Don’t feed the negative slinger for all they want is to argue. Stay focused positively on ways to solve issues that arise in life. Everyday there are problems to solve, hollering and caring on with temper tantrums will not solve problems. Resolve issues with a good attitude and act upon what can be done to bring success.
6) The Selfish Slinger – Me first and everything is mine! A greedy person, they are concerned with their own welfare or advantage to gain something even if it means being deceitful. They show kindness to certain people that will put their needs first. A conversation begins with the selfish slinger talking about their interests and at the end of the conversation the topic is still about their interests. The selfish person usually lives alone and is irresponsible. They place their own needs and desires above others. If someone receives a gift this selfish slinger wants it and will say things, such as, “How come I didn’t get a gift?” “I really need this gift,” “Where is my gift?” “They always get everything and I never get anything.” The blessed person is made to feel bad, guilty, or sorry for the selfish slinger by the remarks. This person wants the belongings of others. They believe they should have been the one receiving a car, home, money, etc. and not the person who was blessed. They do not understand why someone else is blessed and not them. Selfish people will fake being ill or depressed in order to receive pity from others.
Don’t give them what they want! Do not feel guilty for your blessings. Blessings are a sign of succeeding in life.

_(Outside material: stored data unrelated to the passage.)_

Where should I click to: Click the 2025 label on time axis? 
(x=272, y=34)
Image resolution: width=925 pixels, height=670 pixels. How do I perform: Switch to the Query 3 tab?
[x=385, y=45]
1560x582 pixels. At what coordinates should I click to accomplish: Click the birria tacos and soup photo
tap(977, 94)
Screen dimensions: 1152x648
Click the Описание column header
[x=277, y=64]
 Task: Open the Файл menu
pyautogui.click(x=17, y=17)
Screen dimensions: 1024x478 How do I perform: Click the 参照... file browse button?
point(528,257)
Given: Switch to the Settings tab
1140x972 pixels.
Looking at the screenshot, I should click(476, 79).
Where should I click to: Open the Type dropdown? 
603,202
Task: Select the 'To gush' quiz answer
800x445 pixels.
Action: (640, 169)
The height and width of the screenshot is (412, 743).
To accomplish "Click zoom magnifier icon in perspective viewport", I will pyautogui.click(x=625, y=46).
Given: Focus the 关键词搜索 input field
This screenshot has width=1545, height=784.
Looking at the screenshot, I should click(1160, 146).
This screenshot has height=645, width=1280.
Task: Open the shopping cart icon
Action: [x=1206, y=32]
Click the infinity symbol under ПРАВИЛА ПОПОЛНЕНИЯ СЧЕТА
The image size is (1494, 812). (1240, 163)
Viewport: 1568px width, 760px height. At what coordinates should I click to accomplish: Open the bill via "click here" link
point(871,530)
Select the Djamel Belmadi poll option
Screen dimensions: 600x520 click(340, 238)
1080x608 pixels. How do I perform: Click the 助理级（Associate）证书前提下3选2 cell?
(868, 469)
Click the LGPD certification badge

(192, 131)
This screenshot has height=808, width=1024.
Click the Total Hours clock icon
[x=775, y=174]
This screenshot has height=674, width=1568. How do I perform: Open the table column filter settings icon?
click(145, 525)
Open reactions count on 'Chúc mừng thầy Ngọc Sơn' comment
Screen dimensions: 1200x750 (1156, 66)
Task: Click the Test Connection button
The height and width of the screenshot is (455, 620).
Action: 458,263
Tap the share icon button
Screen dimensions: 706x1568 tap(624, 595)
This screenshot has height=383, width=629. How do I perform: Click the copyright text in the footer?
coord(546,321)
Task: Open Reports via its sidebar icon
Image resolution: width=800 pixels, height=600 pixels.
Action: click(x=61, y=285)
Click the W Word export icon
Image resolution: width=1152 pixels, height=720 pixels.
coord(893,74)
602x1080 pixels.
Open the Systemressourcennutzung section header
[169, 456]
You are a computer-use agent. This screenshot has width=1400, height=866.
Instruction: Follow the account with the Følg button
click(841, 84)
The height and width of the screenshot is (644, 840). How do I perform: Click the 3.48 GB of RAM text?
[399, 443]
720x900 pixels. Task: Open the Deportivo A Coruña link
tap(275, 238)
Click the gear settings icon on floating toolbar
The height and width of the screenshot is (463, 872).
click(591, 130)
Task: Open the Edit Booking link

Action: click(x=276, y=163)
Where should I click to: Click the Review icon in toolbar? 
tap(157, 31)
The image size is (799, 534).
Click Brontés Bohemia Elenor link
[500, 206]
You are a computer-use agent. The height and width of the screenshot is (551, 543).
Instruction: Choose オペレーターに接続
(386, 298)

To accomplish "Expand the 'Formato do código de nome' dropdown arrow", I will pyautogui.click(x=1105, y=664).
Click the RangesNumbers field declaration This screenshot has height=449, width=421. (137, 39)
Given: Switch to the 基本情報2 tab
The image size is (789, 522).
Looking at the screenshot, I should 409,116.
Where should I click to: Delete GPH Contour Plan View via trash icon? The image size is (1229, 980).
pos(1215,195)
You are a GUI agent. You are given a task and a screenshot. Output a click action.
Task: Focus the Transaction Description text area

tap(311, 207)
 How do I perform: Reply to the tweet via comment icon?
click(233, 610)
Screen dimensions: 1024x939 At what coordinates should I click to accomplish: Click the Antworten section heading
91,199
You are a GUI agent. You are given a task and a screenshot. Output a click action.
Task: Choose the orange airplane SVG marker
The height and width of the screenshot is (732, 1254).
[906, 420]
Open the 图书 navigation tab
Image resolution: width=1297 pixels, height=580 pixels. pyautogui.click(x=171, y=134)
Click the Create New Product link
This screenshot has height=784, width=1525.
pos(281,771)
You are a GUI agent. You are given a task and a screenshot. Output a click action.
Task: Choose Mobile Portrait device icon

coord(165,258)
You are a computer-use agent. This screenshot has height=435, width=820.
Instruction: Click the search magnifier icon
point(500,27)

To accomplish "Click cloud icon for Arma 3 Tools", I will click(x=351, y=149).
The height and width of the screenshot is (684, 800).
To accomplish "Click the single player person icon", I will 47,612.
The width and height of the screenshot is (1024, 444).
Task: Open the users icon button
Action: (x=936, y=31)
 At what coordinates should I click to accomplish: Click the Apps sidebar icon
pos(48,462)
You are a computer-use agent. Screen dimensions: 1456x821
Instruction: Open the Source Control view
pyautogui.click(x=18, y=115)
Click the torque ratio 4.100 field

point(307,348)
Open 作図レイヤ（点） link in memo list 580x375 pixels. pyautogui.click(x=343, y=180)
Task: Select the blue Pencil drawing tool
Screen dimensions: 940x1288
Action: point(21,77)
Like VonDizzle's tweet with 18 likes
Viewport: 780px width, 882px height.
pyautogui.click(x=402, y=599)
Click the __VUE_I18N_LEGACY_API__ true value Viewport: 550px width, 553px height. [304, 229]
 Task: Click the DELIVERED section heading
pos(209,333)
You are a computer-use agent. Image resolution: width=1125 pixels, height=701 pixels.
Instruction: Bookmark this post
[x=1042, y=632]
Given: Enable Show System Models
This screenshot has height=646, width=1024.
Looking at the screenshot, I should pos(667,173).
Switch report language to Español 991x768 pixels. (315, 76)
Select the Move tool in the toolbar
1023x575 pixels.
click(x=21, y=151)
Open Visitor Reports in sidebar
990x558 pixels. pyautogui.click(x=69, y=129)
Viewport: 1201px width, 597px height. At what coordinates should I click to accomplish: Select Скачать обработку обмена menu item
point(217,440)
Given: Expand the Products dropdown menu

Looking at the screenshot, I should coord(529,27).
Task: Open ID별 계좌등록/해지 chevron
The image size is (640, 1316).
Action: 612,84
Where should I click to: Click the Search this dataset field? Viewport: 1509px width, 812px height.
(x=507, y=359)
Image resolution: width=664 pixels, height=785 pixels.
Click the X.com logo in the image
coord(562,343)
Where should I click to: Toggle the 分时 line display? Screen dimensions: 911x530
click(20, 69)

It is impossible to please everyone in order for him or her not to talk behind your back. Life is too short to get run down trying to please people that will never be happy. Slingers are distractions that cause people to become miserable and lose focus on what matters. Your time is valuable and not worth losing in order to analyze why slingers say what they say about people. The higher people go in reaching their goals or making a difference in the world, the more people will criticize and sling words of destruction. The sting of words from slingers must be ignored in order to focus on positive goals for success.